→ **Page excerpt**
+ + +

No color can be lit more than twice.
The implication is that each color must be lit EXACTLY twice: RRBBYY.
Here's why:
If any of the 3 colors is lit FEWER THAN 2 times -- if there is only one R, for example -- then one of the remaining colors will have to be lit MORE THAN 2 times: RBBBYY or RBBYYY.
Question rephrased: What is the probability that each color is lit EXACTLY TWICE?
One way for each color to be lit exactly twice: RRBBYY
Since there are 2 red bulbs, the number of ways to get RR in the first two positions = 2*2.
Since there are 5 blue bulbs, the number of ways to get BB in the next two positions = 5*5.
Since there are 3 yellow bulbs, the number of ways to get YY in the last two positions = 3*3.
To combine these options, we multiply:
Number of ways to get RRBBYY = 2*2*3*3*5*5 = 900.
Total possible ways:
RRBBYY is only ONE way to get 2 of each color.

+ + +

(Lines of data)

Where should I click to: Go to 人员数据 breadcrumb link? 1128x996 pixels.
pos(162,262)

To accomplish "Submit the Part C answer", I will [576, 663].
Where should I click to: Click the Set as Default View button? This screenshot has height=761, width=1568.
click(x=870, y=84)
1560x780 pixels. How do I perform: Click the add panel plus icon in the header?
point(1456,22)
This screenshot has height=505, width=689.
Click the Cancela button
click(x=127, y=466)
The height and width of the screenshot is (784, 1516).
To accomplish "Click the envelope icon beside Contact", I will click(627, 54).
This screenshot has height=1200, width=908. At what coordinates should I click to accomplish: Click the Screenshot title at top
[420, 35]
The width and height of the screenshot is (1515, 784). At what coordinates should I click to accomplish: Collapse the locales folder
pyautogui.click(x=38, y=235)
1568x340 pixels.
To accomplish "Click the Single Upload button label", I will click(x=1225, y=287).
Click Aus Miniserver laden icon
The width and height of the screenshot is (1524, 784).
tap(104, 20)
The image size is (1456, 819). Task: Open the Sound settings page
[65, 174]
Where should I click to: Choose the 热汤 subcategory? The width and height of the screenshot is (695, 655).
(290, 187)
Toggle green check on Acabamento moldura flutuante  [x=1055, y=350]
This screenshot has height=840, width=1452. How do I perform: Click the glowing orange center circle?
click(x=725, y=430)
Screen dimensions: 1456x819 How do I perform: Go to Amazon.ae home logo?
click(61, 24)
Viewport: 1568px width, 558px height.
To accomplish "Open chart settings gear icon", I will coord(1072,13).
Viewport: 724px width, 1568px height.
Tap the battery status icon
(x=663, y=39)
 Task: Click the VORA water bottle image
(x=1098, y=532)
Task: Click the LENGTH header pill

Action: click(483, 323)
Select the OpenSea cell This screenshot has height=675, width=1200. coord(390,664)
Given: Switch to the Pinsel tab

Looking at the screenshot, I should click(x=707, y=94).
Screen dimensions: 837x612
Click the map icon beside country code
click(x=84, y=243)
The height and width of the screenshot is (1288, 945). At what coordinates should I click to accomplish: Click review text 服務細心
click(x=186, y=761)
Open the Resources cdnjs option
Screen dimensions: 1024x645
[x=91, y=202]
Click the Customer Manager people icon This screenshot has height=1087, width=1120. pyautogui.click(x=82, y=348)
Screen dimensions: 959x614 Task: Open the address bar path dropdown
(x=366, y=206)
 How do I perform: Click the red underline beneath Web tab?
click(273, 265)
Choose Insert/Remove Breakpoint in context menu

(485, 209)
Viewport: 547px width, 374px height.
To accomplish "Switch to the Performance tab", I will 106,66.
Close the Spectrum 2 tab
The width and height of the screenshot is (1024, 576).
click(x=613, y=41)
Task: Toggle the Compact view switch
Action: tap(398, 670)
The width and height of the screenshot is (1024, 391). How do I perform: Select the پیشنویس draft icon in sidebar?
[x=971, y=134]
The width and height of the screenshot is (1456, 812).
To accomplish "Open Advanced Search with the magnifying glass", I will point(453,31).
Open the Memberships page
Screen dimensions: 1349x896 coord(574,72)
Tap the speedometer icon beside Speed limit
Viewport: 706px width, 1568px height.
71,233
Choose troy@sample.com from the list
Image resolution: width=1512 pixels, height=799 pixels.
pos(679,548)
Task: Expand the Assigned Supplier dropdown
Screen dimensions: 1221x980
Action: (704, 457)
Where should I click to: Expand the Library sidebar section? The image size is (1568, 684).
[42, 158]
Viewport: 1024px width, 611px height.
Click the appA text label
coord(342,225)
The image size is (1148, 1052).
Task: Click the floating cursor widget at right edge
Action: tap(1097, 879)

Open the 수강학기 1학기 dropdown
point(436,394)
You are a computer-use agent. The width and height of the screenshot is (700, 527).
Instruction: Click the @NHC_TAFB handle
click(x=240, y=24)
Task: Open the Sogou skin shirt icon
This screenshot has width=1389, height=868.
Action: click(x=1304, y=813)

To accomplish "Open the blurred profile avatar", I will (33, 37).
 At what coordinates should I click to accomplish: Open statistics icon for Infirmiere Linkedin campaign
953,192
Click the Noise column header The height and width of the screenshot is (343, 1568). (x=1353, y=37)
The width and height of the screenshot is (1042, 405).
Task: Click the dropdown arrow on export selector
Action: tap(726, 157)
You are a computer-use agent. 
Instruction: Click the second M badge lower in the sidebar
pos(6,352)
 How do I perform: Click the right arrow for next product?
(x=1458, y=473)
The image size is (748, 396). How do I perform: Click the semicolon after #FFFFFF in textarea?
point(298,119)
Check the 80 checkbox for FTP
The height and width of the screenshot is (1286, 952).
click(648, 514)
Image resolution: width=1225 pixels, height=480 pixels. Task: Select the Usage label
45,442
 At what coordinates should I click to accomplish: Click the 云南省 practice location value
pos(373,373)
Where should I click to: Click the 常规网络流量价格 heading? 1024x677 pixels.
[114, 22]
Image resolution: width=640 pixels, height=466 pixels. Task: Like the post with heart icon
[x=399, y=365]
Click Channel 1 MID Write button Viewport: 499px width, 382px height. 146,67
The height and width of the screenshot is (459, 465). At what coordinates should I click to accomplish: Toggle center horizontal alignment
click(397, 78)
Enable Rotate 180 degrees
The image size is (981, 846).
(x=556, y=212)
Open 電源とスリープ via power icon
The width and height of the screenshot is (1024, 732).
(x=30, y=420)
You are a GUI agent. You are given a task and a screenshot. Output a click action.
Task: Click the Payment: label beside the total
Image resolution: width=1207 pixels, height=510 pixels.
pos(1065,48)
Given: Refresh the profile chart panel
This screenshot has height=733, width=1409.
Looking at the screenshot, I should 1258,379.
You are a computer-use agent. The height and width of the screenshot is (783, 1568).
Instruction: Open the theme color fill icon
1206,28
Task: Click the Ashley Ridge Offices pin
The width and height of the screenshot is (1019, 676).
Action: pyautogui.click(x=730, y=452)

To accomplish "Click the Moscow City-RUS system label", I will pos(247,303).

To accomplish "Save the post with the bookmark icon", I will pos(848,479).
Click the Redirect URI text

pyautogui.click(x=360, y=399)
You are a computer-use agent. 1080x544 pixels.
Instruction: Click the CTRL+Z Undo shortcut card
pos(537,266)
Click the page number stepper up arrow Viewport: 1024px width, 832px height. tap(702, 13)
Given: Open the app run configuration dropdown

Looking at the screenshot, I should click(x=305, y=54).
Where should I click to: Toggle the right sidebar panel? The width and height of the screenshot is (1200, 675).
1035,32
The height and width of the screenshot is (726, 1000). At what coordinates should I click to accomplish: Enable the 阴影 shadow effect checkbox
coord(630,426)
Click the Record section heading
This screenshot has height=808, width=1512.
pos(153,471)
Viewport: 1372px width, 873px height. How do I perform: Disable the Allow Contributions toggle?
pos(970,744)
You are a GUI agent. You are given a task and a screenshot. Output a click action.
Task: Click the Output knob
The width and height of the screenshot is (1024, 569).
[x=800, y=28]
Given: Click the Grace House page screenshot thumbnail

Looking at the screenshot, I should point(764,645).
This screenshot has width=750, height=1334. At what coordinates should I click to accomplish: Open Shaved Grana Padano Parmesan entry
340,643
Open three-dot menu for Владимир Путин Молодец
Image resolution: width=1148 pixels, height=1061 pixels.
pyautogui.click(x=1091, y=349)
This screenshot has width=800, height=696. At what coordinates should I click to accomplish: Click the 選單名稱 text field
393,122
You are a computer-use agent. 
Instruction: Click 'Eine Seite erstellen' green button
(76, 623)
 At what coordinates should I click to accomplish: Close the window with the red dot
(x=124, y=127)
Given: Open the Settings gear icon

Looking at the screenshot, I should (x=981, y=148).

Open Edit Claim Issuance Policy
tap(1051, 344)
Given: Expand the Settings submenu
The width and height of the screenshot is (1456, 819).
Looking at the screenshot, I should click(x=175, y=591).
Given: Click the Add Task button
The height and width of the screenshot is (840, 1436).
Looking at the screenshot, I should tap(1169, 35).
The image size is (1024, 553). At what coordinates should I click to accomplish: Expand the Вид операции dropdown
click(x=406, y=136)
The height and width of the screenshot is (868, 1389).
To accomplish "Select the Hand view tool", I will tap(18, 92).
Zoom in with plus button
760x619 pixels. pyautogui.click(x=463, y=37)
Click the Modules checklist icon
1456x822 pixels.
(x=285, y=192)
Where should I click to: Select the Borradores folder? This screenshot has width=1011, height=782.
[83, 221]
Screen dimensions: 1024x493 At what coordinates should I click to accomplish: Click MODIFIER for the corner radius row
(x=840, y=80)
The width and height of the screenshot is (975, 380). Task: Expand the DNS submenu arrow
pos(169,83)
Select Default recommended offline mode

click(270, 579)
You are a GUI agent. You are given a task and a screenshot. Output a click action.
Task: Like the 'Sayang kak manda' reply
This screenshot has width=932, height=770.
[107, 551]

+ + +

→ **Given problem A**
In the bulb probability excerpt, restate the paragraph beginning "If any of the 3 colors" more briefly while keeping its main facts.
→ **Given problem B**
Repeat the bulb probability excerpt from "The implication is" up to and including "positions = 3*3.", renaming "bulbs" to "lights".

→ **Correct output A**
If any color is lit fewer than twice (for example, only one R), another color must be lit more than twice, as in RBBBYY or RBBYYY.

→ **Correct output B**
The implication is that each color must be lit EXACTLY twice: RRBBYY.
Here's why:
If any of the 3 colors is lit FEWER THAN 2 times -- if there is only one R, for example -- then one of the remaining colors will have to be lit MORE THAN 2 times: RBBBYY or RBBYYY.
Question rephrased: What is the probability that each color is lit EXACTLY TWICE?
One way for each color to be lit exactly twice: RRBBYY
Since there are 2 red lights, the number of ways to get RR in the first two positions = 2*2.
Since there are 5 blue lights, the number of ways to get BB in the next two positions = 5*5.
Since there are 3 yellow lights, the number of ways to get YY in the last two positions = 3*3.